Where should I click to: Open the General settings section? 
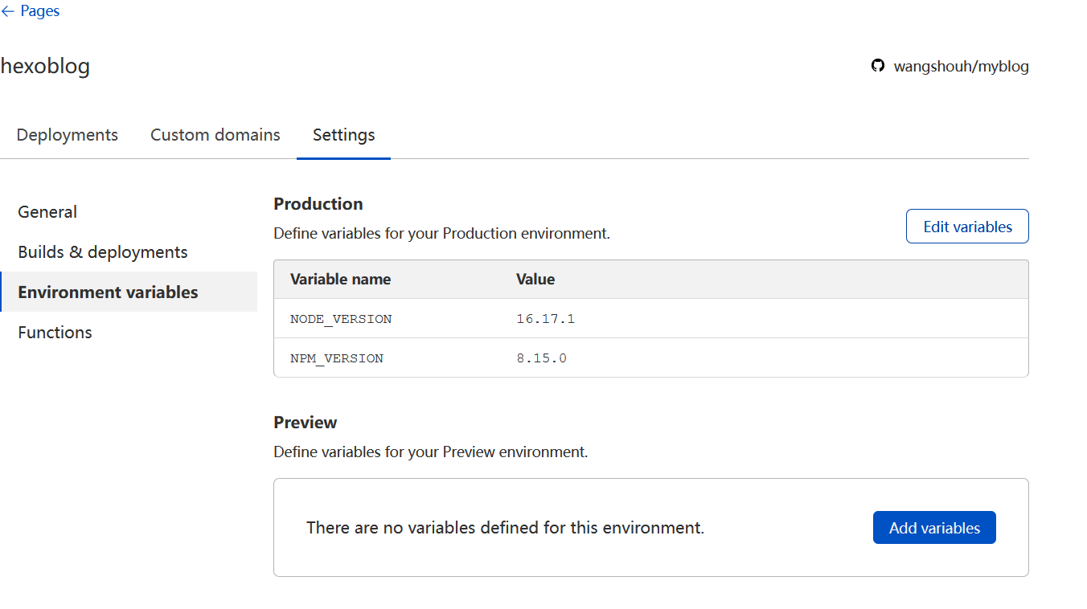(47, 211)
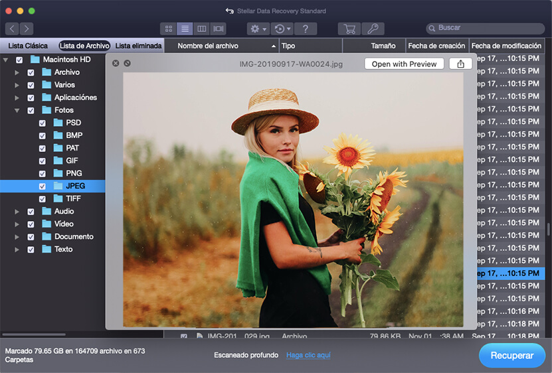This screenshot has width=552, height=373.
Task: Click the share icon in preview
Action: pos(460,64)
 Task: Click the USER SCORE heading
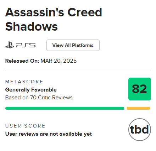point(25,126)
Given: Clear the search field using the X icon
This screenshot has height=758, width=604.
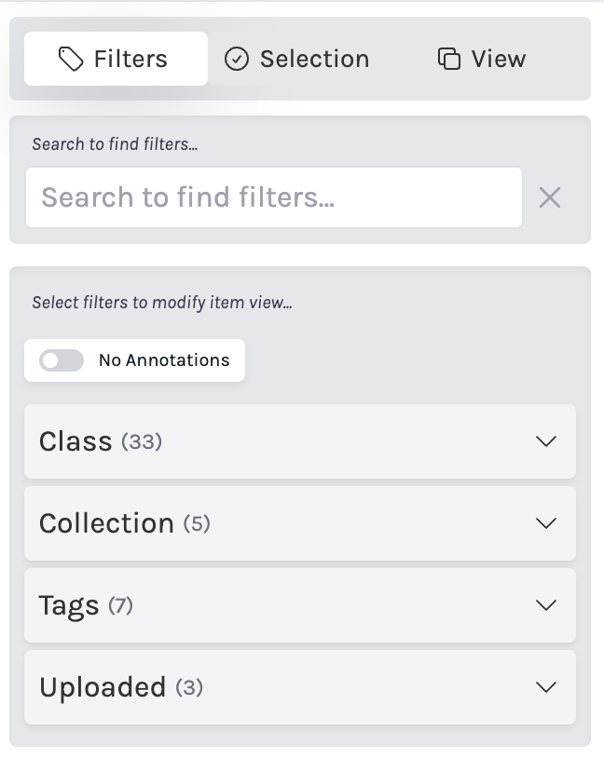Looking at the screenshot, I should click(x=550, y=197).

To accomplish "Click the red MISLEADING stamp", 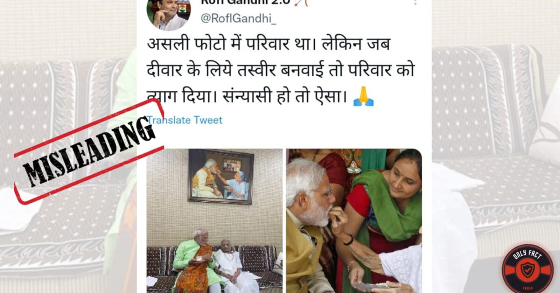I will pyautogui.click(x=90, y=151).
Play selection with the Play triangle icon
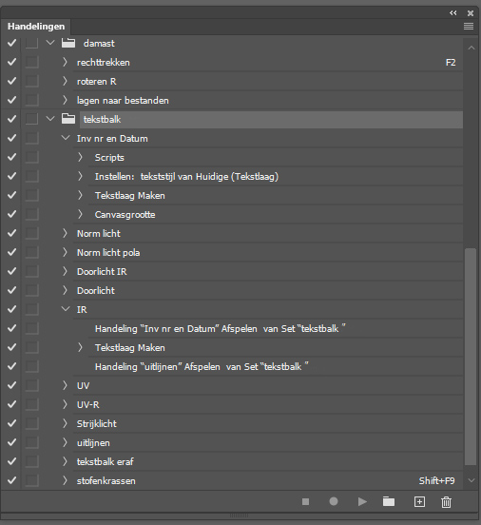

____

• **WHAT THE TASK ASKS**
Take the lines from the start of the entries through the line containing "Given: Clear the" and set them down exactly, leaving out every picture.

• **OUTPUT OF THE EXERCISE**
Where should I click to: Open the General settings section? 
(47, 211)
This screenshot has width=552, height=373.
Task: Click the share icon in preview
Action: pos(460,64)
 Task: Click the USER SCORE heading
point(25,126)
Given: Clear the search field using the X icon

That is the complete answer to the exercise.